CA Lyon, 3e ch. A, 5 septembre 2024, n° 23/09086
LYON
Arrêt
Infirmation
PARTIES
Demandeur :
Literie Saônoise (SAS)
Défendeur :
SCP Daval - Herodin (SCP), Urssaf de Franche-Comté (Sté)
COMPOSITION DE LA JURIDICTION
Président :
Mme Gonzalez
Vice-président :
Mme Jullien
Conseiller :
Mme Le Gall
Avocats :
Me Ligier, Me De Magalhaes, Me Monnot, Me Aguiraud, Me Werthe
EXPOSÉ DU LITIGE
Le 3 août 2016, par lettre d'observation, l'Urssaf de Franche-Comté a notifié à la société Literie Saônoise un redressement de cotisations sociales pour travail dissimulé.
Le 20 septembre 2016, le tribunal de commerce de Vesoul a ouvert une procédure de liquidation judiciaire de la société Literie Saônoise.

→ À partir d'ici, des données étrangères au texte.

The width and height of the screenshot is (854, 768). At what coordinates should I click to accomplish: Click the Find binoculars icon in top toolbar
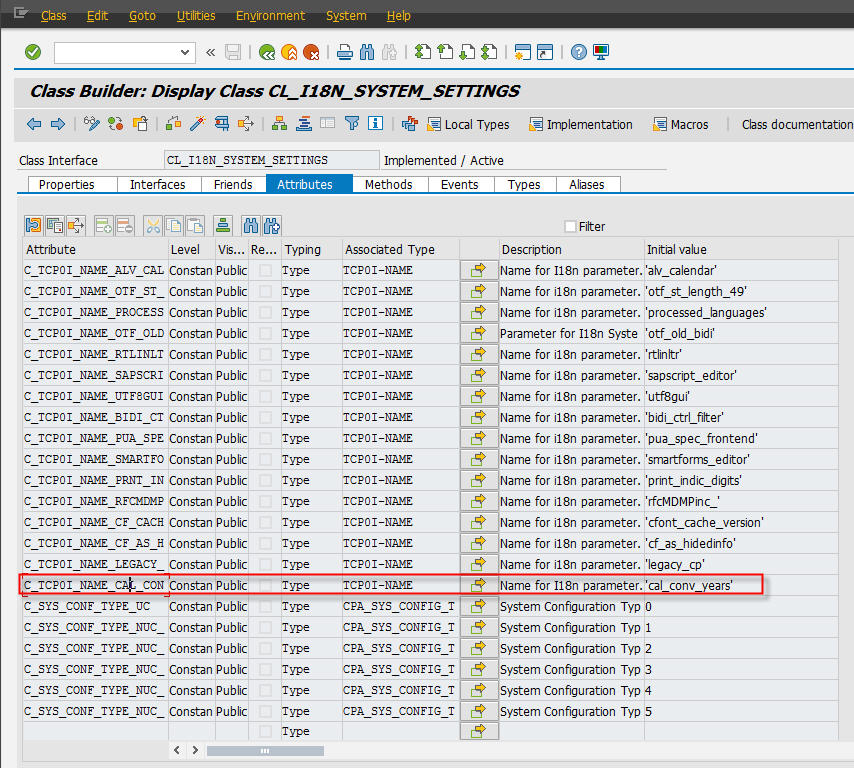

L'Urssaf de Franche-Comté a déclaré une créance de 391.583 euros à titre privilégié au passif de la procédure.
La société Literie Saônoise a contesté la créance au motif qu'il existerait une double taxation des revenus perçus par Messieurs [Y] et [H] au titre de leurs fonctions de dirigeants de la société.
Le 18 juin 2019, par ordonnance, le juge-commissaire a admis la créance à titre privilégié pour la somme de 391.583 euros au motif que cette dernière avait été définitivement établie par un titre.
Le 27 juin 2019, la société Literie Saônoise a interjeté appel de cette décision.
Le 4 décembre 2019, la cour d'appel de Besançon a infirmé l'ordonnance rendue le 18 juin 2019 par le juge commissaire de la liquidation judiciaire ouverte à l'encontre de la société Literie Saônoise et prononcé l'admission de la créance déclarée par l'Urssaf de Franche-Comté au passif de ladite procédure collective pour la somme de 376.583 euros à titre chirographaire.
La société Literie Saônoise a formé un pourvoi en cassation.
Le 19 mai 2021, la Cour de cassation a jugé au visa des articles L.622-24 alinéa 4 du code de commerce et L.244-9 de la sécurité sociale, qu'en retenant que la créance déclarée était définitive faute pour la société d'avoir contesté, dans les trente jours, la lettre d'observations qui lui avait été notifiée le 3 août 2016, sans constater la production d'une contrainte délivrée dans le délai imparti au mandataire judiciaire pour la vérification du passif, seule susceptible de constituer le titre exécutoire permettant l'admission définitive de la créance, la cour d'appel avait violé les textes susvisés.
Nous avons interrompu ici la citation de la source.